• QUOTED PASSAGE
There are two new books that are out today that are remarkable.
One is by Brad Meltzer.
He's one of our favorite guests, and he is the guy who found the 9-11 flag.
We'll talk to him about that.
He's in the studio, is he not?
Maybe not, maybe not, but he'll be with us here in a few minutes.
And then the other book that has come out, The Only Plane in the Sky, an Oral History of 9-11.
I've never read a book like this before.
It is riveting from cover to cover.
Started reading it, and I thought I would just browse through it.
I couldn't put it down.
It is, I don't even know how this author wrote this, how he gathered this information.
He talked to people who were up with
Counter Fitzgerald.
I mean, I thought all of them died.
This is a remarkable.
history of 9-11 and it's not told by him.
It's all of the people in in chronological order that were affected at different points and what was going on from start to finish.
It's incredible.
He's going to be with us.
His name is Garrett Graff.
He's going to be with us in hour number three.
This is a show you don't want to miss a second of
as we remember 9-11.
Perhaps we should
honor our promises that we all made to each other.
We wouldn't forget and
we wouldn't break ranks with one another.
And boy, have we ever.
And
really, a lot of our problems that we have right now, the issues that we're dealing with right now,
were made, I think, you know, with good reason at the time and good faith at the time.
And
we should
reevaluate those things and what we originally said we would do, all on today's broadcast.
You're listening to Glenn Beck.
Gosh, for those of us who were old enough to really be, you know, parents at the time, this is a bizarre day.
I want to talk to you about our cruise through history.
We're going to, how do we put the pieces back together?

• BRIEF 1
Turn the entries, starting at the first line of the entries and ending at the line that contains "pos(357,106)", into a Markdown table with the columns Row and Line. Skip blank lines and omit the pictures.
• BRIEF 2
Pick up the 9-11 broadcast transcript after its final line and keep it going.

• ITEMS

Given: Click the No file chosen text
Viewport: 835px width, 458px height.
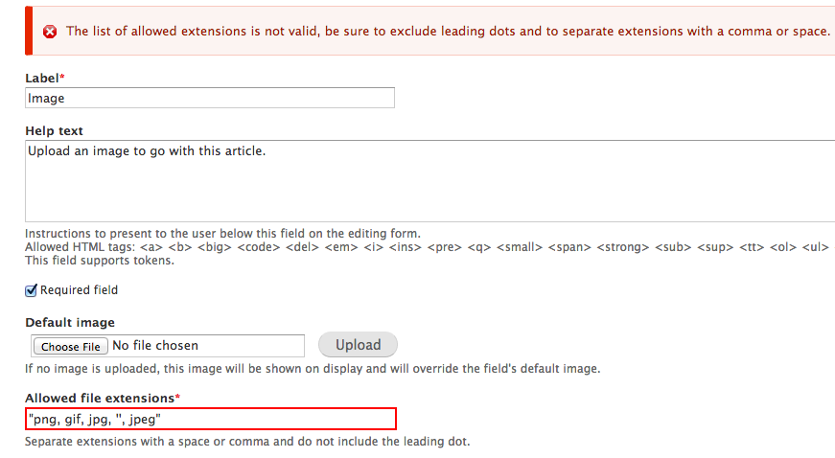Looking at the screenshot, I should click(155, 345).
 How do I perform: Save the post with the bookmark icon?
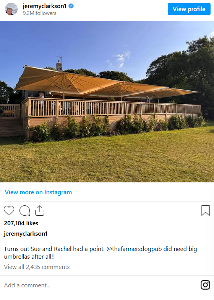[206, 210]
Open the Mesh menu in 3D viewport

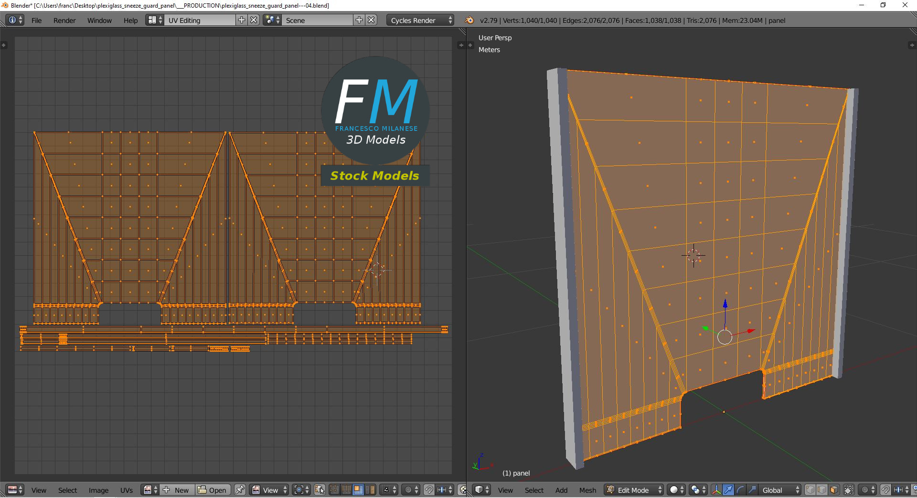point(587,490)
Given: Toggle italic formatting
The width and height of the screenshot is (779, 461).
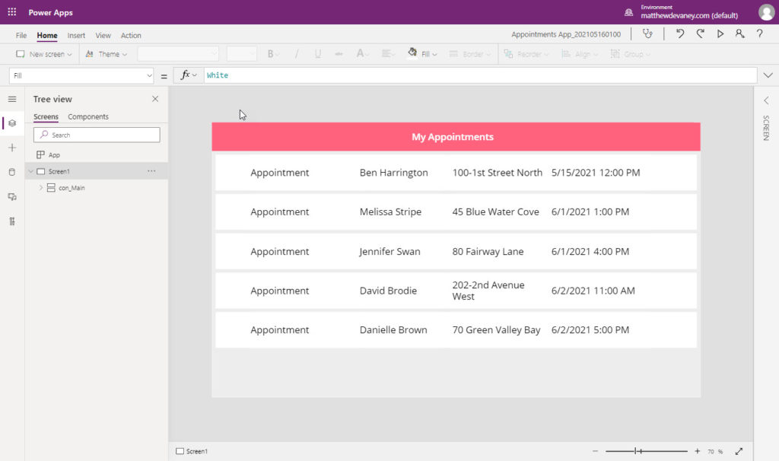Looking at the screenshot, I should (296, 53).
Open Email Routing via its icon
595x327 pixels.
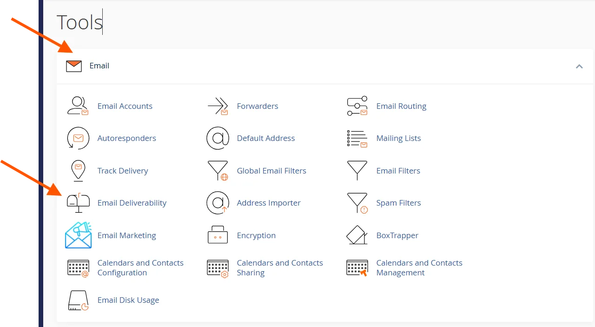pos(357,106)
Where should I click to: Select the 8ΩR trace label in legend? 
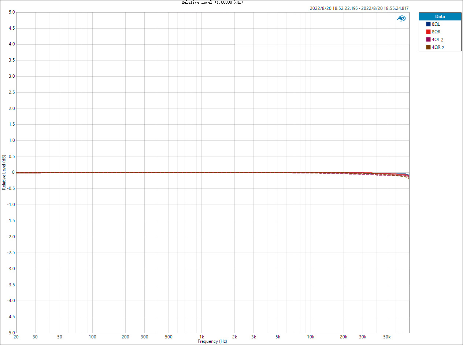pyautogui.click(x=436, y=32)
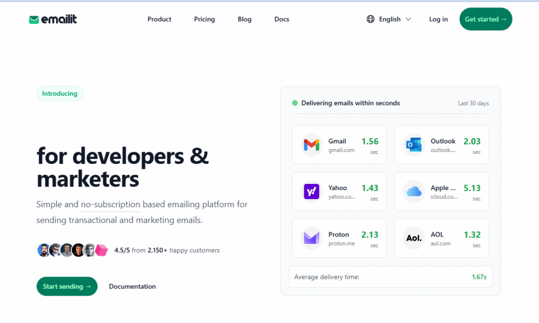The height and width of the screenshot is (323, 539).
Task: Click the Apple iCloud cloud icon
Action: click(x=414, y=191)
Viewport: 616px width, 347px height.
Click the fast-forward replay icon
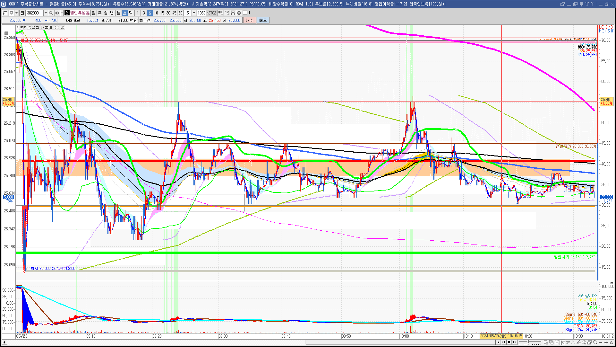(515, 342)
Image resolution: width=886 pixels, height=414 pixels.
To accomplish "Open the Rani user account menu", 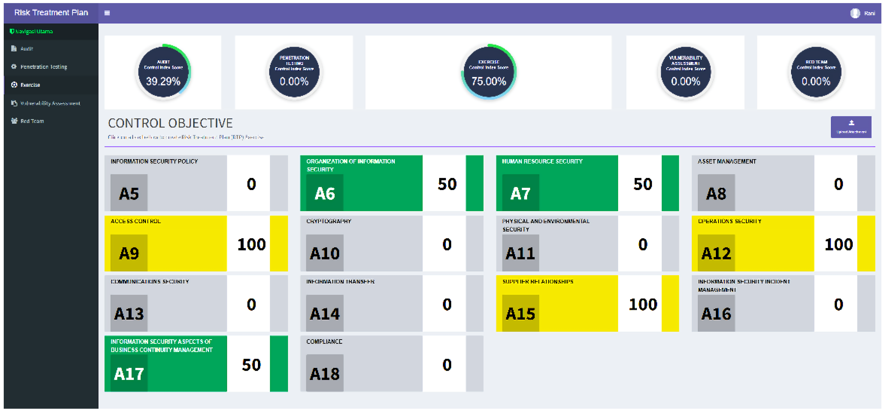I will tap(869, 13).
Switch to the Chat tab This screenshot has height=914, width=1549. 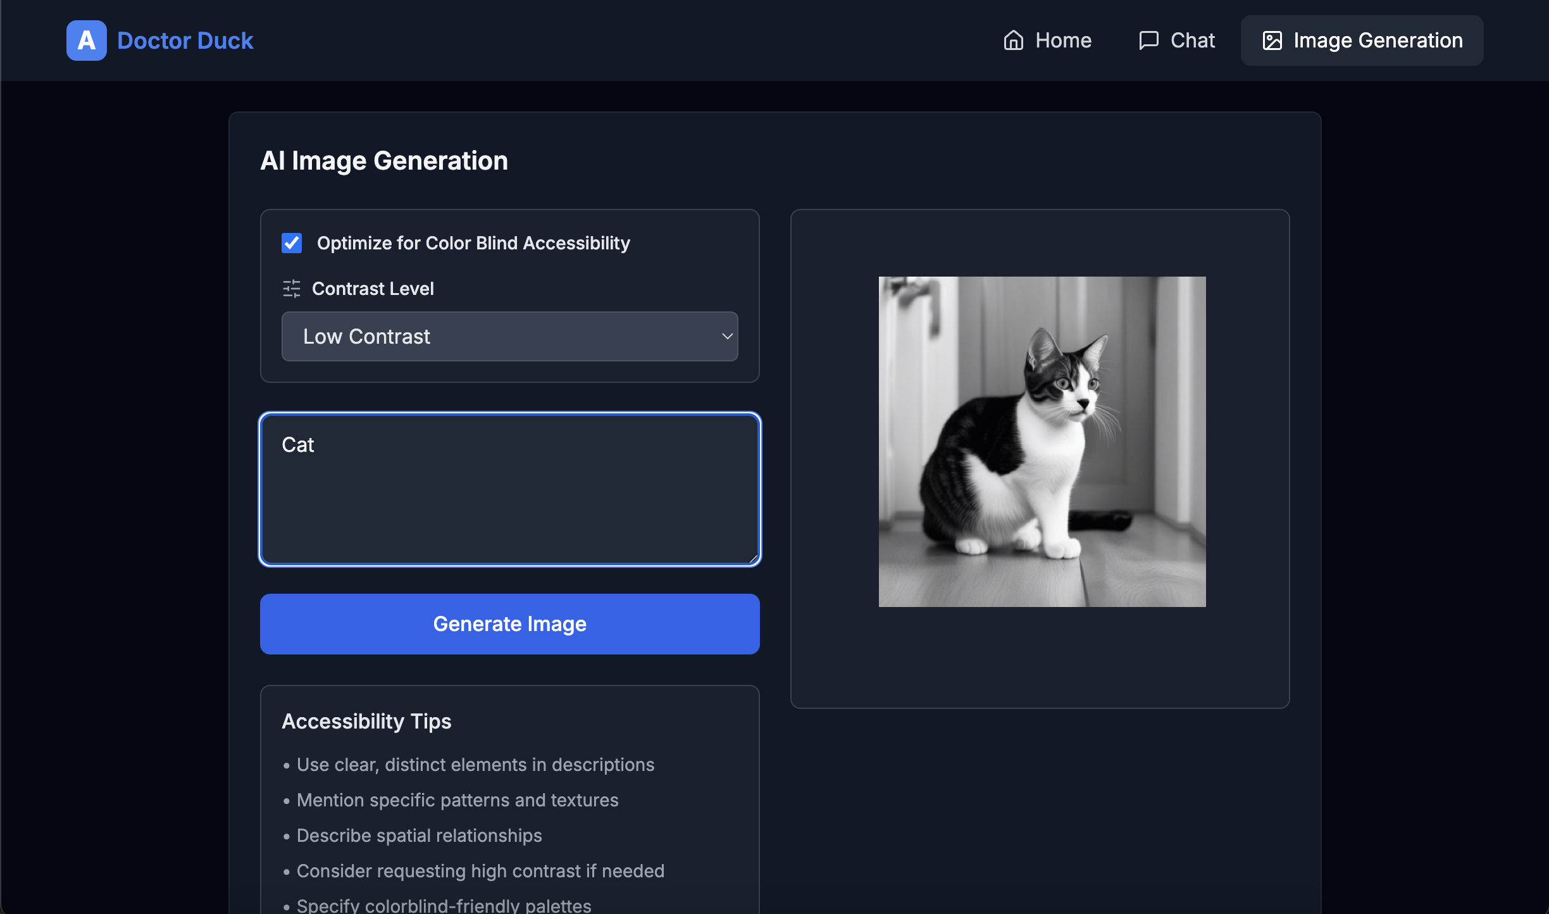(1177, 41)
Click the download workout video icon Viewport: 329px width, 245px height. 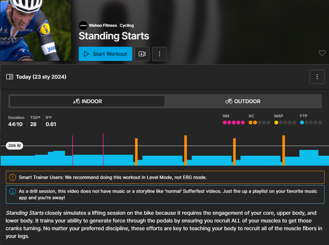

• WRITTEN ANSWER 1
| Row | Line |
|---|---|
| 1 | Given: Click the No file chosen text |
| 2 | Viewport: 835px width, 458px height. |
| 3 | Looking at the screenshot, I should click(155, 345). |
| 4 |  How do I perform: Save the post with the bookmark icon? |
| 5 | [206, 210] |
| 6 | Open the Mesh menu in 3D viewport |
| 7 | point(587,490) |
| 8 | Given: Toggle italic formatting |
| 9 | The width and height of the screenshot is (779, 461). |
| 10 | Looking at the screenshot, I should (296, 53). |
| 11 | Open Email Routing via its icon |
| 12 | 595x327 pixels. |
| 13 | pos(357,106) |

• WRITTEN ANSWER 2
How do we come back together as a nation?
I mean, we have now been on
a course that is just a collision course now for about 20 years and tearing ourselves apart.
How do we do it?
Well, that's one of the things that we're going to talk about and is going to play a big role in 2020 in my personal life and this broadcast life.
And we are putting all of the pieces together for about 3,000 people on board this ship that we're going through the the Mediterranean.
We're going to be in Venice and Athens and the Holy Land with Rabbi Lapin, with David Barton, with Tim Ballard, with Bill O'Reilly.
It's
what are the lessons that we learned from Europe and what are we really based on?
And if you would like to come on this cruise, very few seats are still available, but it's 100%
all included.
No tips, nothing.
You don't have to bring your wallet, just your passport.
Cruise through history, go to comesaileaway.com comesaileaway.com and learn more about it.
And get on board now.
Comesaileaway.com.
The fusion of entertainment and enlightenment.
There is a famous picture from 9-11 that happened 18 years ago that is almost
my generation's version of the raising of the flag at Iwo Jima.
But that flag was lost.
People thought they had the flag, and it wasn't the flag.
It wasn't the right flag.
The guy who found it,
his search is incredible.
A good friend of ours who has a new book out starting today, Brad Meltzer.
He joins us in just one minute.
This is the Glenbeck program.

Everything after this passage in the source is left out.